BY İREM NAZ DUYMUŞ (AMER/III) & EDA EMEKOĞLU (AMER/III)
These Eyes Realize
Whether school is in session or not, students ought to have solid recommendations from a mediocre member of the Letterboxd community who wears prescribed sunglasses everywhere and every day. These eyes are always on the lookout for something worthwhile and have chosen a movie for you to enjoy during a slightly breezy summer evening on a very hot August day. I don’t know if it’s just me, but August feels like the adopted sister of summer and always reminds me of endings. Therefore, it calls for something warm yet nostalgic, funny yet somber. “A Real Pain” by Jesse Eisenberg, an Academy Award-winning movie, is my pitch for this specific season. The scenario seems basic from afar, yet touches upon nostalgia, chaos, family and death. Kieran Culkin brings life into his character through his mimics and gestures and ultimately pulls you into his emotionally unstable orbit. Jesse Eisenberg, on the other hand, delivers anxiety so convincingly that I genuinely felt like I was being watched during a typical school week. Their characters, perfectly designed for a polar opposite brotherly relationship, demonstrate the challenges of a family so realistically that you can see yourself in the same situation. “A Real Pain” is an easy movie to watch, but a hard one to digest considering how it reflects a painful part of history and personal hardships. Ultimately, the movie lingers and leaves you with either a sense of how much pain we are entitled to as individuals or an understanding of how valuable it is to live that we can endure pain. How much pain is enough pain? How is living in pain a way to live? If these thoughts follow you out of the theater or off the couch, let them. Maybe even let “Linger” by The Cranberries play in your headphones as you walk it off—because some films deserve a soundtrack that aches in the same key.
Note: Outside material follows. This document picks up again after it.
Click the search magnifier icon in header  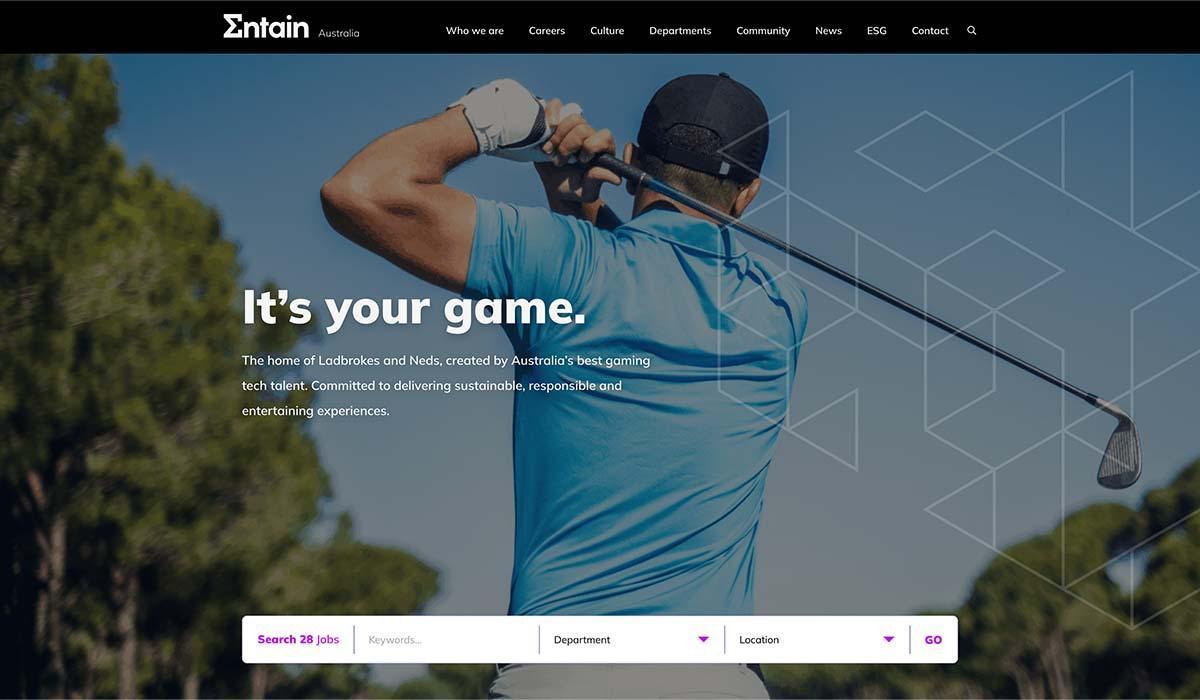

Perhaps you’ll just click “Watched” on your Letterboxd profile and move on. That’s okay too. Either way, that’s all from behind these tinted lenses—for now. I’ll keep looking out, behind prescribed sunnies, to find the next thing worth mentioning that changes the light just enough to notice something new. Because sometimes it takes a little shade to see what really sticks.
Until then, don’t forget to read, write and have fun.